The celebrations of the day come to a climax at the market square in the evening with various masquerade groups delighting their spectators with magical performances.

The masquerade groups try to attract the audience to spray money on them.

Though it is not compulsory, guests - especially the in-laws - may bring gifts of wine, goat, yam and bags of rice, chicken or cash to their host family.

Seeing people that one has not seen for years is common during Christmas. It is shameful to a family if their members that stay abroad or in cities and do not come home for Christmas.

It is cultural to sew new Christmas clothes, especially for children. Adults also try to appear in new and best outfits throughout the festive period. Women must bead new hair styles.

This period is a time of spending, it is common to get requests from people asking you to "do Christmas" for them. This simply means that you should give them money and it can be embarrassing if one does not give because one is not expected to be stingy at Christmas.

Some people may run out of money in early January and may need to borrow money to return to the city.

Ethiopia is one of the oldest nations in Africa that has among others a unique calendar, which is very close to the ancient Julian calendar.

Ethiopians mark Christmas and Christ's birth on 7 January - it is called Ganna and it will not be an exaggeration to say it is the most colourfully celebrated holiday in the country.

Celebrations begin on the eve where people gather at churches to pray and chant.

Church at Lalibela
Pilgrims flock to Lalibela's rock-hewn churches for Christmas

Usually most Ethiopian Orthodox Christians fast the whole day on Christmas Eve.

On Christmas Day, just before dawn, believers dress in the traditional "shamma" - a white cotton wrap with brightly coloured stripes across the ends - and gather for the early morning mass.

Each person entering the church will be given a candle and the celebrations begin under flickering candles.

Priests dressed in turbans and red and white robes and carrying beautifully embroidered fringed umbrellas will begin the colourful procession with prayers and songs.

Deacons and choirs will also join the priests in song and dancing and veneration of their creator.

The sound of bells and music from the churches are heard far and wide until the late hours of the morning.

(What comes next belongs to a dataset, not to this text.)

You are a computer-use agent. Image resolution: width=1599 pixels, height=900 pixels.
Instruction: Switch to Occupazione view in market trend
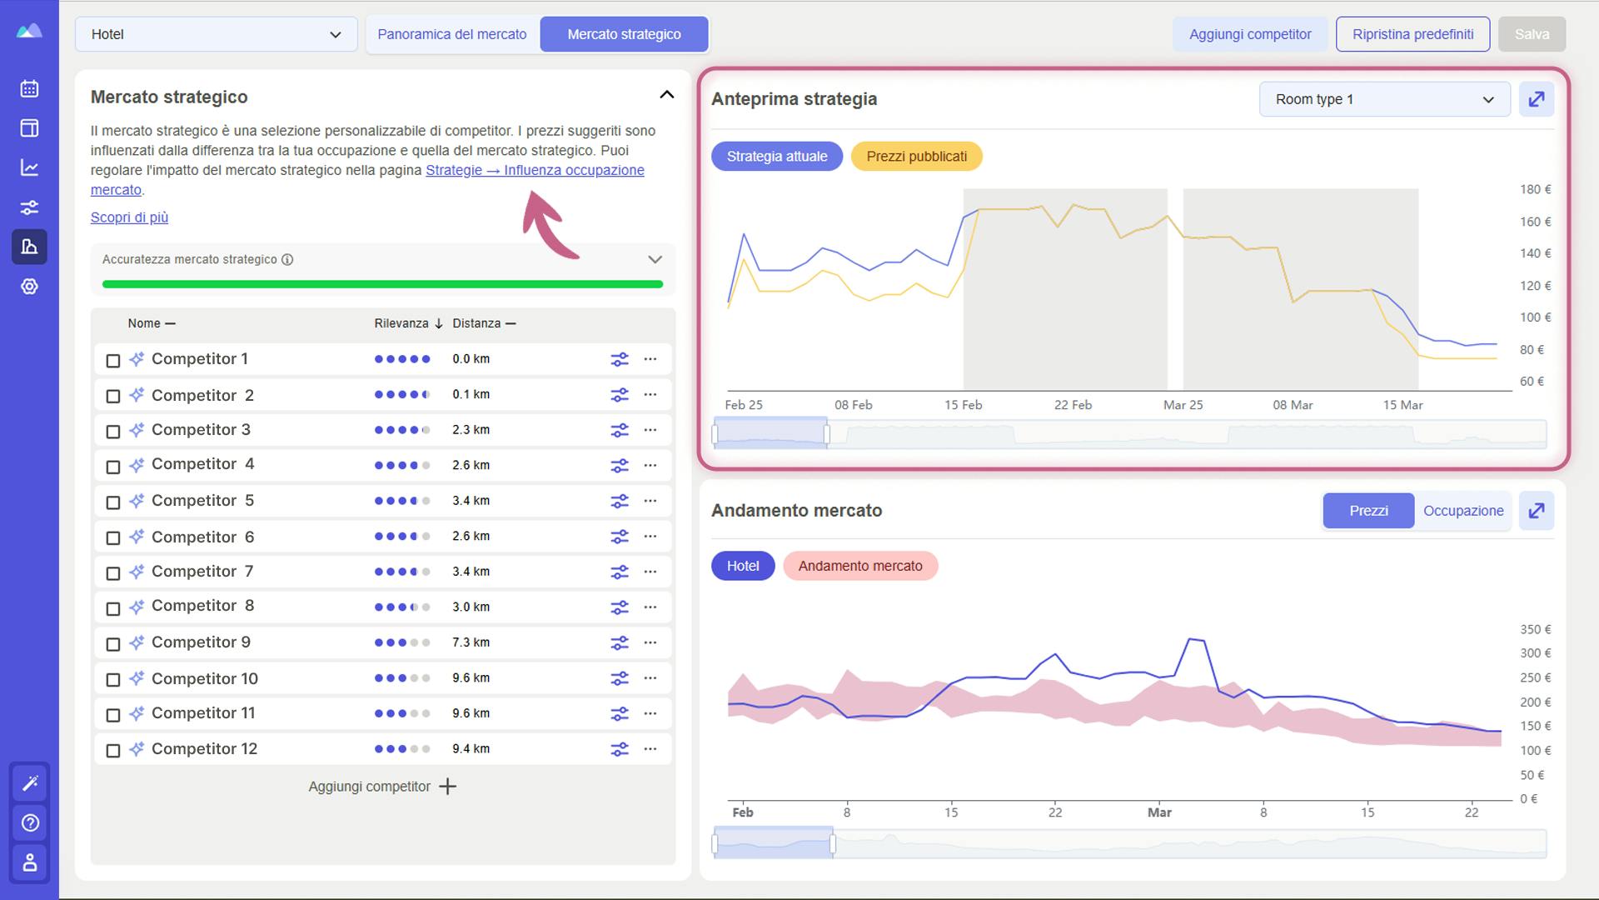tap(1464, 510)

Before the end of the service, priests will serve Holy Communion to worshipers.

The place to really experience a traditional Ganna is in Lalibela - found in north-east Ethiopia. Pilgrims travel for days to attend colourful ceremonies at the rock-hewn churches nestled in the hillside.

Around the time of Ganna, young and also older men play a hockey-like game that is also called Ganna, which is played with a curved stick and a round wooden ball.

Traditional Christmas dish includes "injera", a sourdough pancake-like bread, and "doro wat", a spicy chicken stew served in a wide watertight basket.

On their return from church, families gather around these wide baskets to enjoy the holiday meal together.

Ganna is not an occasion for giving gifts in Ethiopia. Religious observance, feasting, and games are the focus of the season.

Twelve days after Ganna, on 19 January, Ethiopians begin a three-day celebration called Timkat, in commemoration of the baptism of Christ.

But that will be a topic for another day. For now Melkam Ganna (Merry Christmas)!